Una regla básica del viajero es nunca llevar todo el dinero junto. Los billetes se reparten entre las bolsas del pantalón y de la camisa e incluso en diferentes compartimientos del vehículo, para no despertar aún más la codicia. A veces funciona, a veces no.

07:00 HORAS. La caravana pasa sin problemas un retén de la Policía Federal y el Campo Militar número Ocho antes de salir al bulevar Pedro J. Méndez, que indica el camino hacia Tampico y Ciudad Victoria. Don Carlos y Sergio Armando se despiden con afecto. Son dos viejos conocidos y en esta ocasión el Caronte sólo acompaña al guatemalteco a la salida a Matamoros. Desciende del autobús escolar que remolca una camioneta Toyota (una marca popular en Centroamérica) y agita un brazo mientras grita: “¡Suerte!”.



EL CAMINO
En Guatemala Sergio Armando estudió para maestro, pero comprendió que el progreso estaba en el norte; ahora tiene 30 años viviendo en Houston, EU, con su esposa y sus dos hijos.

Cada mes, desde hace 18 años, viaja a su país para llevar vehículos. Empezó con camionetas y al año siguiente optó por los autobuses escolares que en Centroamérica se usan para el transporte público de pasajeros.

Amable y meticuloso, se apega a su agenda de viaje y siempre que puede procura que el velocímetro marque entre 60 y 65 millas por hora (unos 110 kilómetros), pues aunque tiene 10 días para cruzar el país trata de hacerlo en el menor tiempo posible.

Cuenta que solían manejar de noche y dormir a la orilla de la carretera, con las ventanas abajo para mitigar el calor. Ahora es imposible por la inseguridad. Tampoco pueden darse el lujo de cambiar de ruta pues son multados, y si sufren un accidente es un viacrucis para que les devuelvan el vehículo.

El autobús de Sergio Armando transporta un refrigerador y una lavadora, dos motores de camión, una sala, herramienta, ropa, adornos, una podadora, bicicletas, una carreola... Les llaman “encomiendas” y representan un servicio básico de paquetería que mejora la calidad de vida de quienes tienen vecinos y familiares trabajando en EU.

“Yo le remuevo los asientos al autobús y ahí le cabe lo de ocho pick ups, va bien cargadito. Cuando llego a Guatemala entrego todos los paquetes casa por casa y el bus lo pinto, le pongo sus canastillas para equipaje y se lo vendo a los ruteros para el transporte de pasajeros”, explica el chapín mientras maneja con soltura.

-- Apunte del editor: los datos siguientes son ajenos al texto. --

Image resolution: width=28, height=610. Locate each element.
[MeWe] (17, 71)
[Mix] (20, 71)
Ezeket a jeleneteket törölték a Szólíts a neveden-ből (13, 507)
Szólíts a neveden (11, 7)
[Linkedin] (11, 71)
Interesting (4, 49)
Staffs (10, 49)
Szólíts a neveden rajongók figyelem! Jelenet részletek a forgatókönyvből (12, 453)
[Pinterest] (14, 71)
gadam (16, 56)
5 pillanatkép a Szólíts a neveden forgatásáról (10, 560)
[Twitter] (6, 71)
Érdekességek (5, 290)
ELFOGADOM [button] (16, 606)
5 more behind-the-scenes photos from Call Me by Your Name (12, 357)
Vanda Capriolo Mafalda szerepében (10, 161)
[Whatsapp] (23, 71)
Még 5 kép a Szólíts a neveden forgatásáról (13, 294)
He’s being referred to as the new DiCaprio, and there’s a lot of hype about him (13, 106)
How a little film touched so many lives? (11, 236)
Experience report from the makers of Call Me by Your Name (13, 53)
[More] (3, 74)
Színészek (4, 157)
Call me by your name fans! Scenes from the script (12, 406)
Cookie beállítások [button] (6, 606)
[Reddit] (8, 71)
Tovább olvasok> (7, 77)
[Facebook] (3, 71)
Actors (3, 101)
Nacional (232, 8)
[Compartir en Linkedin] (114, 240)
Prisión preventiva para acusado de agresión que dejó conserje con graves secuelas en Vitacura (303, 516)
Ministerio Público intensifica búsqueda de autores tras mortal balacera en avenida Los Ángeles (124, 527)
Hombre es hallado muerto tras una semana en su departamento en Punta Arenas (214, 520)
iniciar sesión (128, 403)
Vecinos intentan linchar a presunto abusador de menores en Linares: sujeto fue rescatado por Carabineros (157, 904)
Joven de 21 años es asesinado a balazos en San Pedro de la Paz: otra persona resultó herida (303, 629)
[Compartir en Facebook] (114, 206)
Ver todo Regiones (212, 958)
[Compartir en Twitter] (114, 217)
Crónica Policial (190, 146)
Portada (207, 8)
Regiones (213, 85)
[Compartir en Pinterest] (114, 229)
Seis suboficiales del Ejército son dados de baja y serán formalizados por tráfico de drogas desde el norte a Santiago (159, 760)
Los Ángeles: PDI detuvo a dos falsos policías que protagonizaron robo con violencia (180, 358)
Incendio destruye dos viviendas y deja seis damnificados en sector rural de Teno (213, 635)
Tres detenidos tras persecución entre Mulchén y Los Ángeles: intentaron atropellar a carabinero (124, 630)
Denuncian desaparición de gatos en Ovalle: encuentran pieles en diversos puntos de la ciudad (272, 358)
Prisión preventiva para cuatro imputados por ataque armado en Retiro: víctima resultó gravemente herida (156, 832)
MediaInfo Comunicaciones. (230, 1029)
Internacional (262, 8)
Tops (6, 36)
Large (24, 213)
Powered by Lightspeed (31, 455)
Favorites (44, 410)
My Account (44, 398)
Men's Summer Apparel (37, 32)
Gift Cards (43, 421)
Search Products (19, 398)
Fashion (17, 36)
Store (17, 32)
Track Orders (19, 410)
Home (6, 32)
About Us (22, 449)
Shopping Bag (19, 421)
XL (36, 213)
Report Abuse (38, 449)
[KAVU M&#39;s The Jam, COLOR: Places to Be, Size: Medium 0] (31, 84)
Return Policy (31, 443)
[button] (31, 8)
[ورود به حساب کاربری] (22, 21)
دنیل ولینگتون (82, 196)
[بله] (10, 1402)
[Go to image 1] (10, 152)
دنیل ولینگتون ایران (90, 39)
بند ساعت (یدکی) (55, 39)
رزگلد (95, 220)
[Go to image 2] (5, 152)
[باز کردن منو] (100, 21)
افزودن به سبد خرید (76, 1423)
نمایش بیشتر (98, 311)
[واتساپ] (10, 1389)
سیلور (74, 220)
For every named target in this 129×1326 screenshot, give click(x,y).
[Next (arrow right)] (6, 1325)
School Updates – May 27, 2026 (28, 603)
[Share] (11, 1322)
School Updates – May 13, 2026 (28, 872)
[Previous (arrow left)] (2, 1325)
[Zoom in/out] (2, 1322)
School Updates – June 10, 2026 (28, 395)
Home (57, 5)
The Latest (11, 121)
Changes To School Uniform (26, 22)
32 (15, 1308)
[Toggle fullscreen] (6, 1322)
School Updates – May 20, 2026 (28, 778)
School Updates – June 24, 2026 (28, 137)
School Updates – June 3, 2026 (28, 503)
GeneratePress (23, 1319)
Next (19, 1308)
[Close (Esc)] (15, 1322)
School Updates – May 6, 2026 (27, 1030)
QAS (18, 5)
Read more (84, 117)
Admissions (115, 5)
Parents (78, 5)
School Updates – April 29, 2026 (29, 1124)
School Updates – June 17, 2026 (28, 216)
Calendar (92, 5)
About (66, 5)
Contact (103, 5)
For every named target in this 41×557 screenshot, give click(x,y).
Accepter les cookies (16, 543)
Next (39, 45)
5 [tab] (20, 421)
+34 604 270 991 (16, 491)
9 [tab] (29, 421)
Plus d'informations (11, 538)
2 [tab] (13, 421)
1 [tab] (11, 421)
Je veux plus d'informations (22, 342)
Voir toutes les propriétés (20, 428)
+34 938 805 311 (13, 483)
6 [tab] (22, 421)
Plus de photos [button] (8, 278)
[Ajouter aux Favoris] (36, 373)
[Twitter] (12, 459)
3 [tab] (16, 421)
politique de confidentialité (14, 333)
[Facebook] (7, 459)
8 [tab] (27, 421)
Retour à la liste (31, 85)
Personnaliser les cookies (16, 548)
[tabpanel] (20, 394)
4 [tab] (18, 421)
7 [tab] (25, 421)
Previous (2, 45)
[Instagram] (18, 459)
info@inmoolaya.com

La carretera anuncia como próximo destino el poblado de San Fernando, donde en 2010 el cártel de Los Zetas secuestró y ejecutó a 72 migrantes centroamericanos. Sergio Armando conoce la historia, todos los transmigrantes la saben, y por eso viaja con gesto adusto, serio, preocupado.

Cuentan que en agosto de 2011 hubo una semana completa en la que un grupo de civiles armados montaron un retén y les pedían mil pesos por persona: “Es la cuota pa’l Golfo”, dicen que decían. Luego el cártel del Golfo se involucró en el negocio y disminuyeron los asaltos.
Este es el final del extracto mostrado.